• Task instructions
Write out the stretch of lines below that begins at the line with "How do I perform: Switch" and ends at the line with "This screenshot has width=1122, height=631.", including both, exactly as given and nothing more.

• Task inputs
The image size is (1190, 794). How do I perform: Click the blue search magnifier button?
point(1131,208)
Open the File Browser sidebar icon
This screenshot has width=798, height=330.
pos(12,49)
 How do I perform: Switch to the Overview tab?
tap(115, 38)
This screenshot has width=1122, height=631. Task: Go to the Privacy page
...
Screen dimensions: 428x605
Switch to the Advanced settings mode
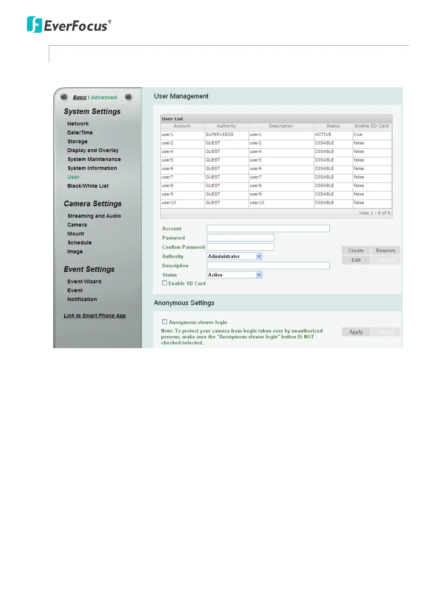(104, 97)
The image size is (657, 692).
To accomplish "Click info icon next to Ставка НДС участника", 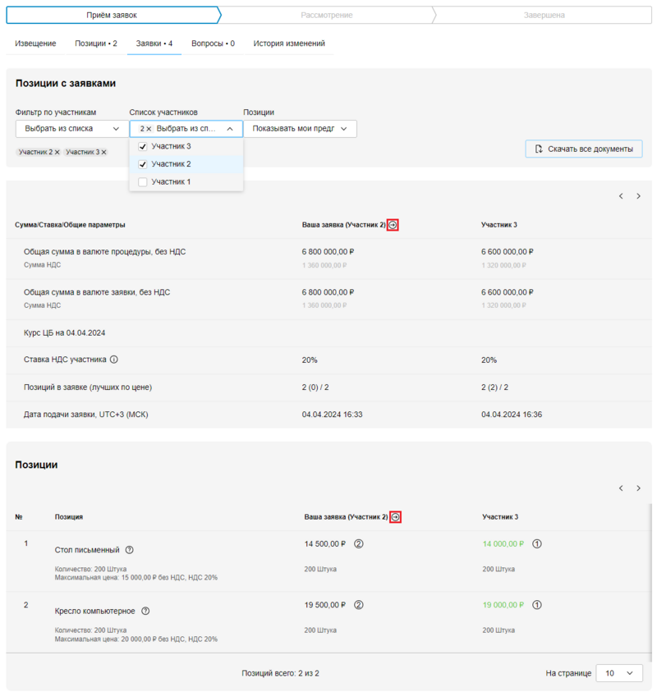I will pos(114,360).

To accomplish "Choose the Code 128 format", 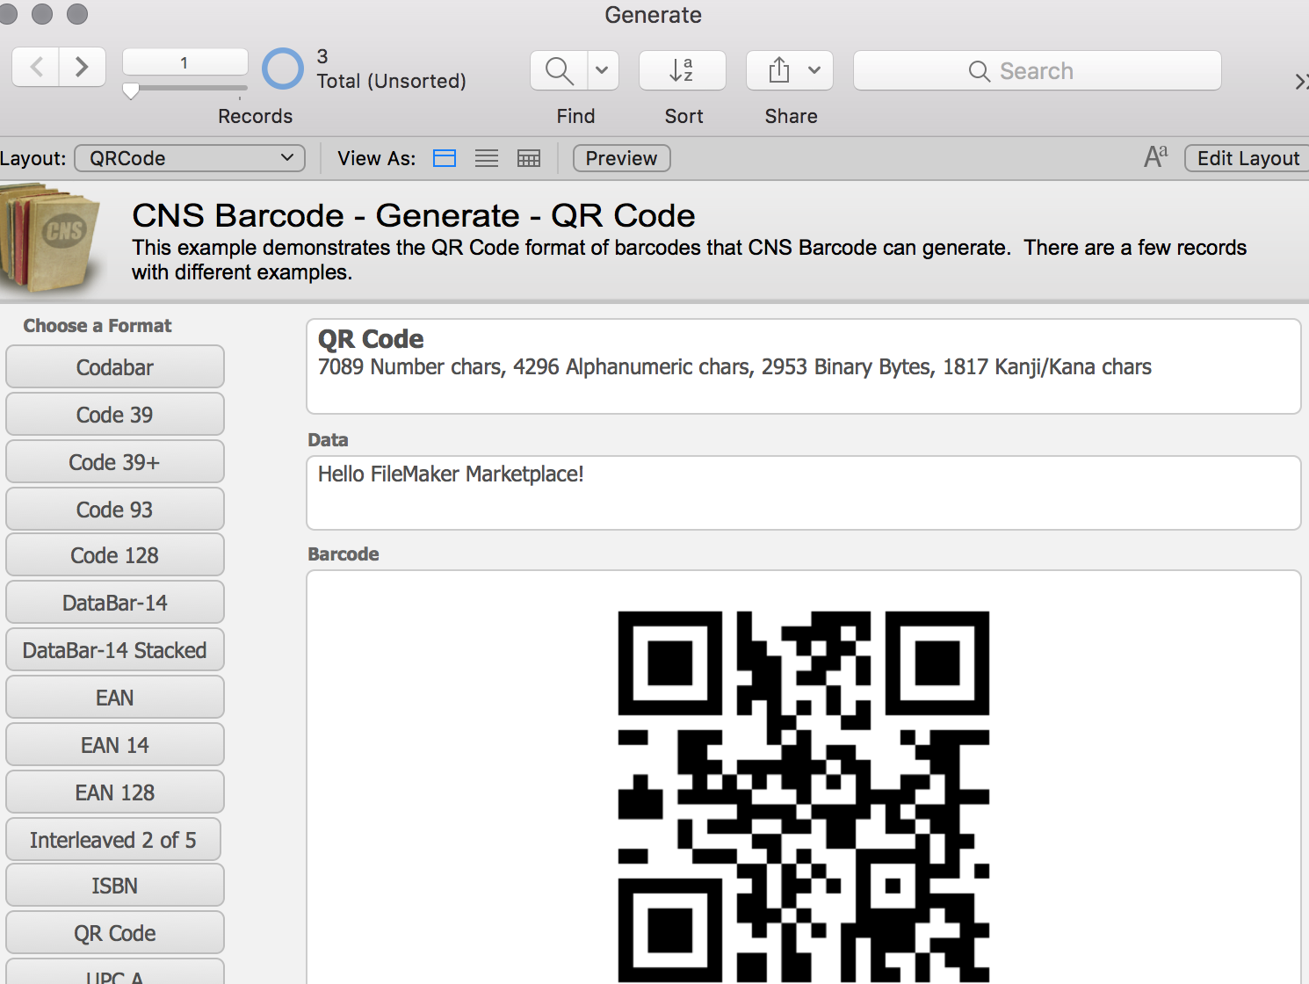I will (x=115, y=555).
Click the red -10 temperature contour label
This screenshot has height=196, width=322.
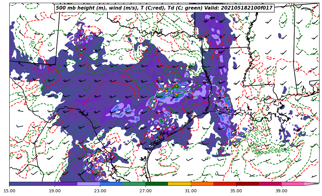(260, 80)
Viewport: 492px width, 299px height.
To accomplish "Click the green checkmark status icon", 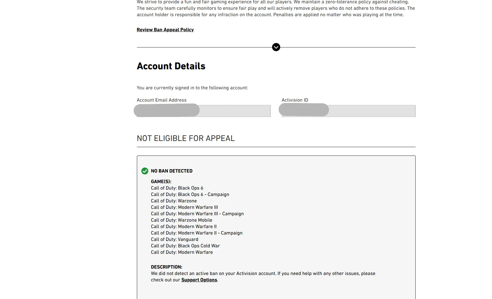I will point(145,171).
==
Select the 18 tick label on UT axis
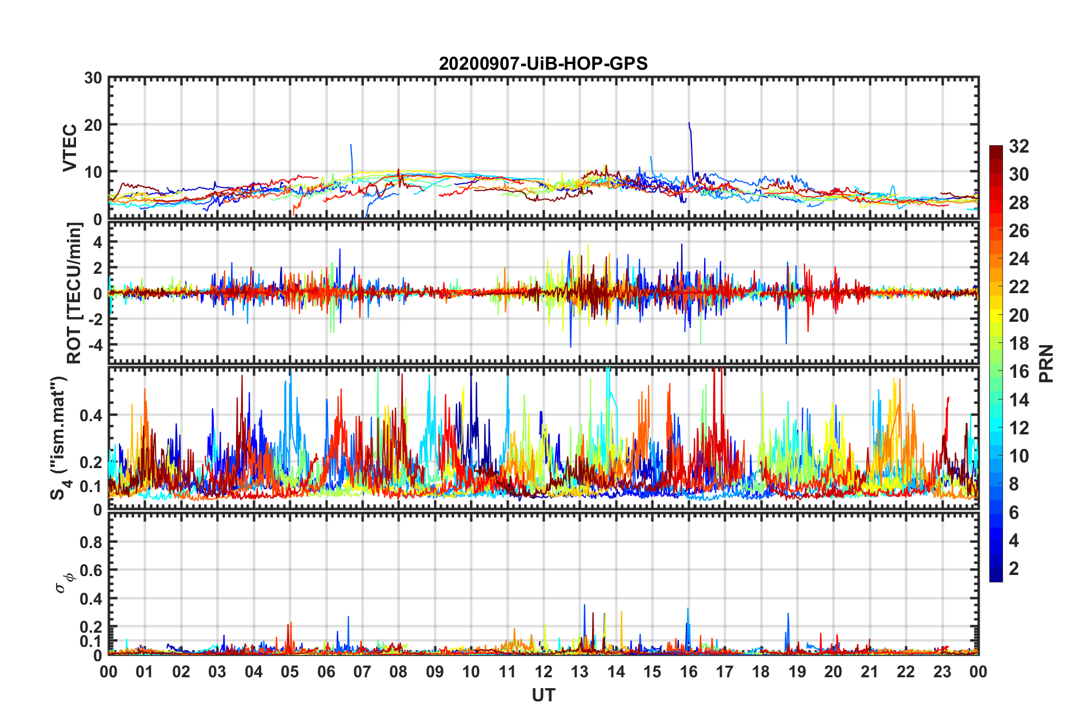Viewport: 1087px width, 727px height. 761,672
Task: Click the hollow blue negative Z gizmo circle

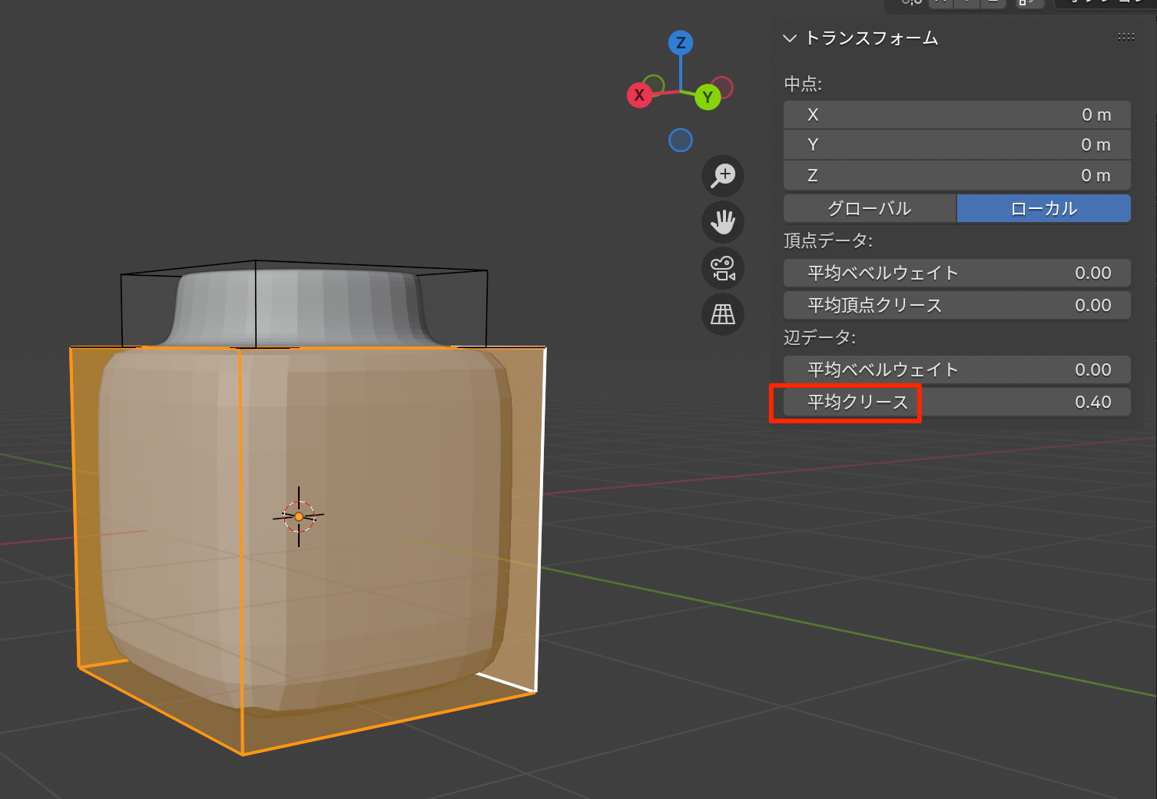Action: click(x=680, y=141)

• Solved problem
 How do I perform: Switch to the Overview tab?
tap(115, 38)
This screenshot has width=1122, height=631. Task: Go to the Privacy page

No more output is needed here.